*** RECORDS PROVIDED ***

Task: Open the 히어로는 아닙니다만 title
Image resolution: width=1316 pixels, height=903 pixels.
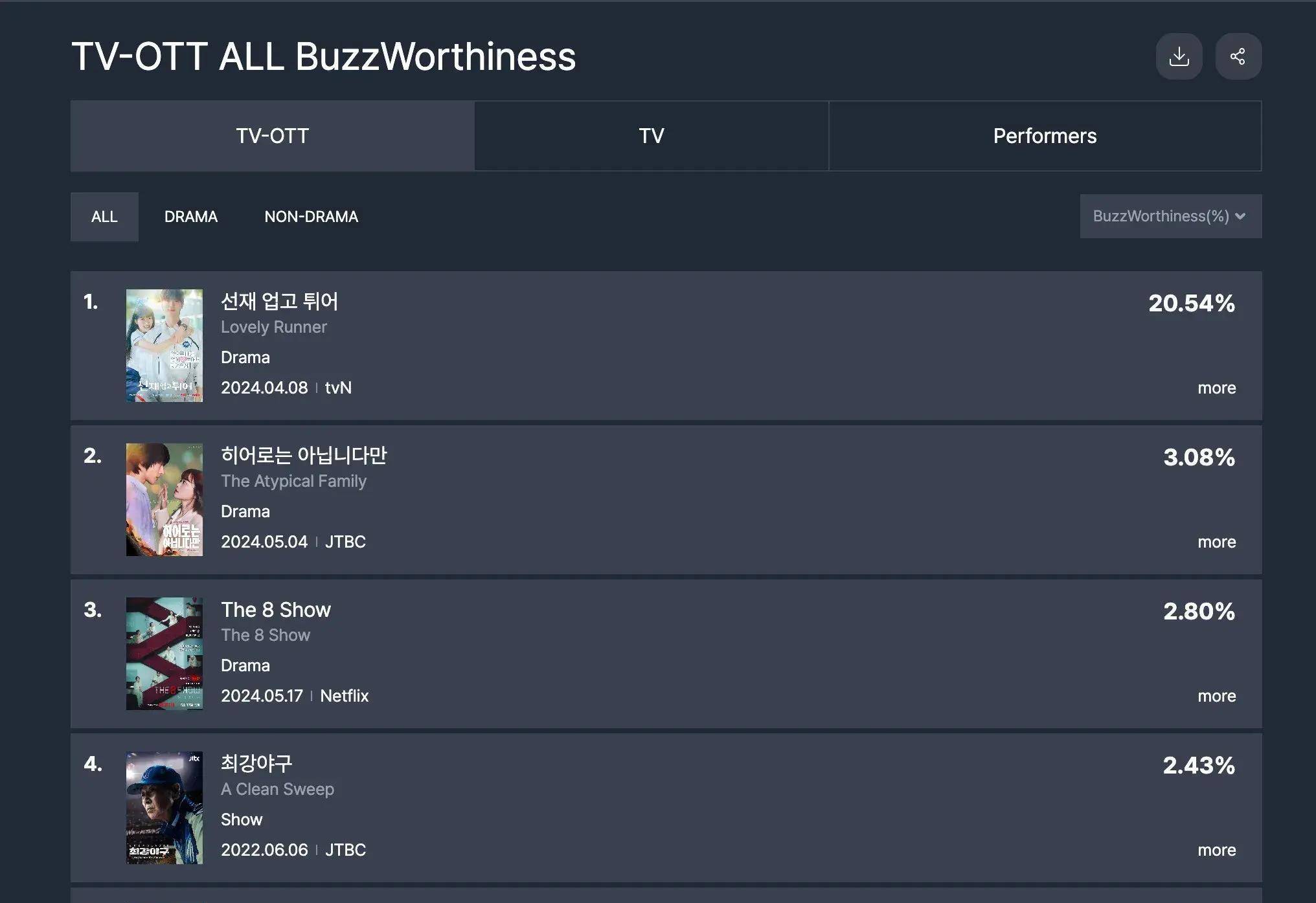Action: point(304,455)
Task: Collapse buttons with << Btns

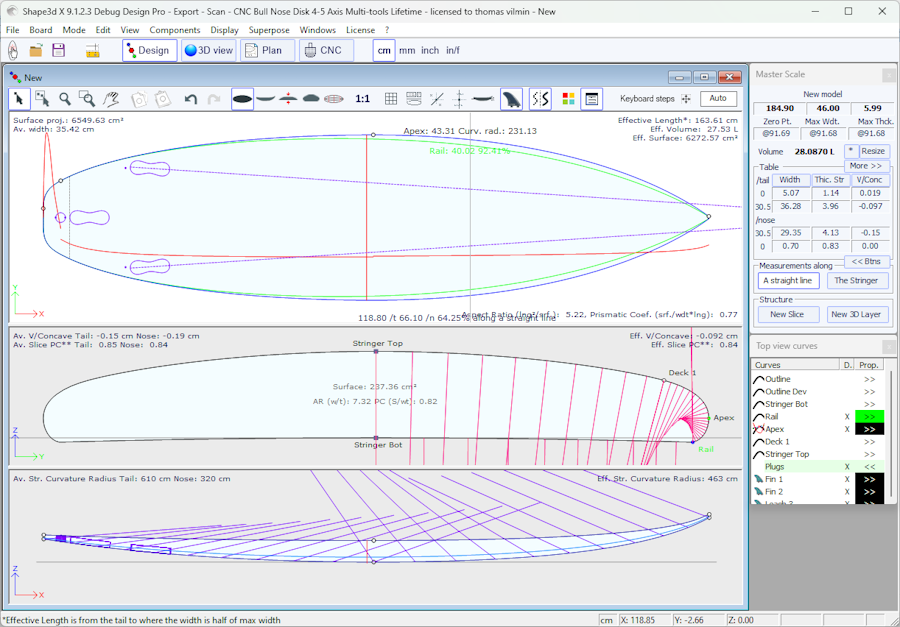Action: coord(866,262)
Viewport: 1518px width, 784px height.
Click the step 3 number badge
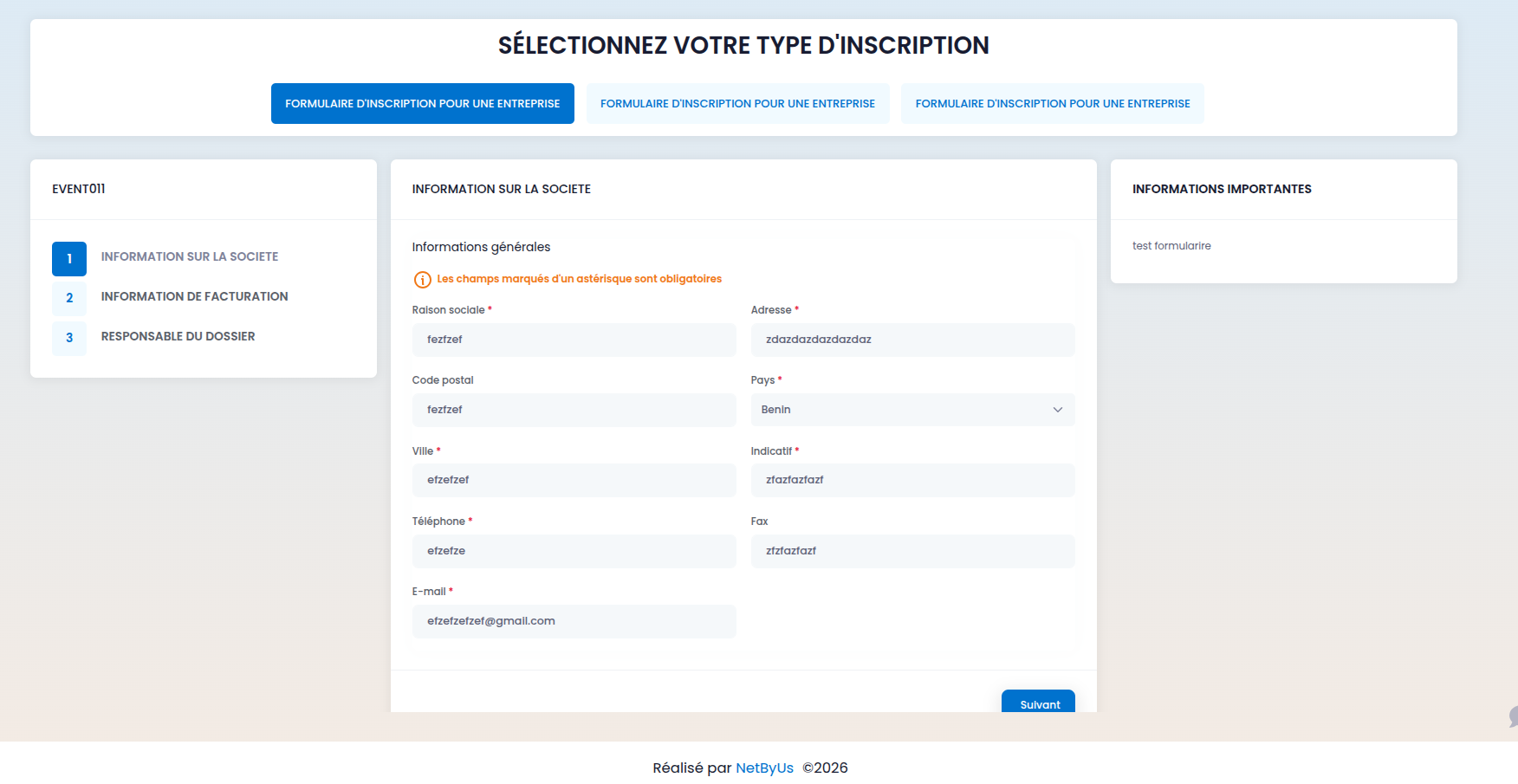[69, 338]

*** End of RECORDS PROVIDED ***

--- WHAT YOU NEED TO DO ---
What is needed is every entry above, repeated exactly, with the pictures dropped.

--- THE COMPLETED TASK ---
Task: Open the 히어로는 아닙니다만 title
Image resolution: width=1316 pixels, height=903 pixels.
Action: point(304,455)
Task: Collapse buttons with << Btns

Action: coord(866,262)
Viewport: 1518px width, 784px height.
Click the step 3 number badge
[69, 338]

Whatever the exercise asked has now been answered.